Unreported clinical trial of the week: Human mesenchymal stem cells for acute respiratory distress syndrome NCT02097641

Every week this new series will uncover an unreported clinical trial

Nick DeVito and Ben Goldacre


The US FDA Amendments Act (FDAAA 2007) requires certain clinical trials to report their results onto ClinicalTrials.gov within one year of completion. Our FDAAA TrialsTracker shows all individual trials that breach this legal requirement. Once a week, we write about one unreported clinical trial: you can read more background here.

Trial NCT02097641

This week’s unreported trial is titled: “Prospective, randomized, multi-center phase 2 clinical trial of allogeneic bone marrow-derived human mesenchymal stem cells for the treatment of acute respiratory distress syndrome” (NCT02097641). The trial enrolled 60 adult participants with respiratory distress. The intervention group received a single infusion of human mesenchymal stem cells; the control group received a placebo infusion of Plasma-Lyte A. The study was blinded for participants, care providers, and investigators. The primary outcomes were incidence of pre-specified infusion events within six hours, any cardiac arrest or death within 24 hours, and any other unexpected severe adverse effects over 12 months. The secondary outcomes were a combination of respiratory, systemic, and biological efficacy endpoints. This study is an extension of a Phase 1 study (NCT01775774) which reported results onto ClinicalTrials.gov in August 2017.

Clinical Discussion

Human mesenchymal stem cells are a promising area of clinical study. The first mesenchymal stem cell therapy recently gained approval from European regulators and the US FDA has a stated interest in “expediting the development of stem cell therapies proved to be safe and effective.”Acute respiratory distress syndrome (ARDS) is an “acute inflammatory lung injury, often caused by infection…resulting in hypoxaemic respiratory failure.” It is estimated that ARDS accounts for ~5% of all mechanically ventilated patients and 75% of all ARDS cases are categorized as “moderate or severe.” A study of 459 ICUs across 50 countries found that ARDS criteria was met in 10.4% of all ICU admissions with 23.4% requiring mechanical ventilation. The unadjusted mortality rate was 35.5% in ICUs and 40% in hospitals. Estimated average daily ICU cost for an ARDS patient is $2,278-$3,518 in the US and £1738 in the UK with the mean societal cost of a UK ARDS patient at one year estimated at £44,077. It is imperative that the researchers fully share the results of research into this cutting edge therapy for a costly, and often deadly, disease.

Legislative Discussion

We intend that this series should occasionally shed light on interesting issues around transparency rules, and how registry data is used. You can read some general background about the FDA Amendments Act 2007—and why a trial is considered “due”—here and here.
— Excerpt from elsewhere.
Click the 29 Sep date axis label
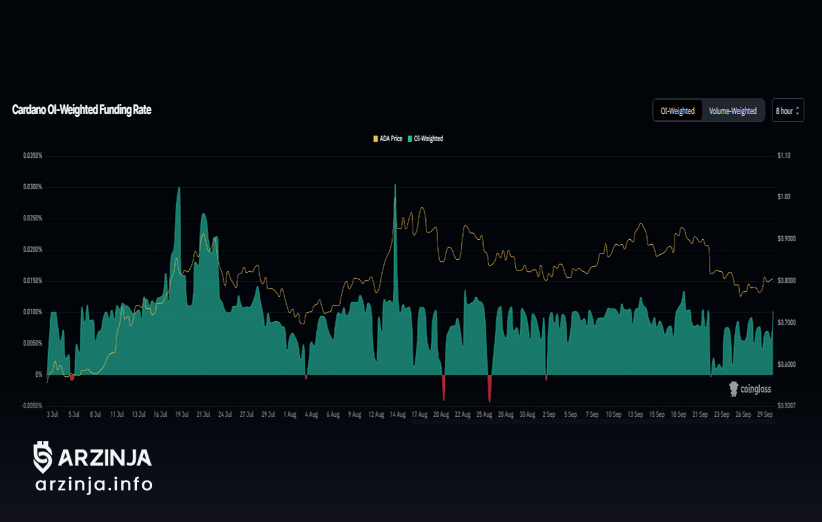The height and width of the screenshot is (522, 822). (765, 413)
This is the first trial in our Unreported Clinical Trial series that is not on a drug. It is important to note that the reporting requirements of the FDAAA 2007 extend beyond drug trials alone. When considering if trials that started prior to January 18, 2017 are covered by FDAAA 2007, the “PRS User Guide for ClinicalTrials.gov” includes the following intervention types: Drug, Device, Biological/Vaccine, Radiation, Genetic, Combination Product, or Diagnostic Test. This trial, on a stem cell based therapy, is a biological intervention: it is therefore covered under the FDAAA 2007 and required to report within one year of the primary completion date.


This unreported trial was sponsored by Dr. Michael Mattay of the University of California, San Francisco who also took responsibility for the trial entry. This study was conducted in collaboration with the National Heart, Lung, and Blood Institute (NHLBI), Massachusetts General Hospital, Stanford University, the University of Pittsburgh, and the University of Minnesota—Clinical and Translational Science Institute. We hope the investigators will share the results of this trial soon.

Ben Goldacre is a doctor, author, and director of the EBM DataLab at the University of Oxford. He co-founded the AllTrials campaign for trials transparency.

Competing interests: BG has received research funding from the Laura and John Arnold Foundation, the Wellcome Trust, the Oxford Biomedical Research Centre, the NHS National Institute for Health Research School of Primary Care Research, the Health Foundation, and the World Health Organization; he also receives personal income from speaking and writing for lay audiences on the misuse of science.

Nicholas J DeVito is a researcher at the EBM Datalab at the University of Oxford.

Competing interests: ND is employed on BG’s LJAF grant.